Loving, kind, gentle, meek approaches that are intellectually honest have worked for me. I think the stages of faith are getting past the confrontation of my ideas vs your ideas, and reaching a point you are accepting of everyone else and their opinions, even if their opinions are TBM and they think they are right, you respect their devotion in that, but don’t have to agree with it. It doesn’t need to turn confrontational unless I become confrontational.
June 17, 2009 at 3:45 pm #218065Anonymous
GuestThanks Heber, I think that is what I hope to do/be. btw, it’s on. We will all be together in one week, though the occasion has nothing to do with me/my “struggle”. (I love the way I get framed by my TBM in-laws)

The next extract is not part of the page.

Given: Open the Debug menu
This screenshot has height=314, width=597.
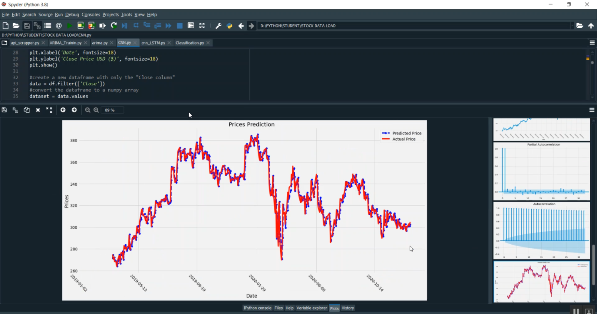Looking at the screenshot, I should click(72, 14).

My DW and I are still undecided whether to broach the subject but when she told me last night on the phone that we would be together with them, I had a physical reaction of dread. You know, that numb feeling when it seems blood is leaving your body. Weird, cause I thought I was past that. Why I thought that, I have no idea. Possibly because I’ve come so far with my own parents, talking it out, expressing things, etc. and I haven’t had that chance with my in-laws.
Why do I feel like the bad guy when I know in my heart I’m one of the good guys?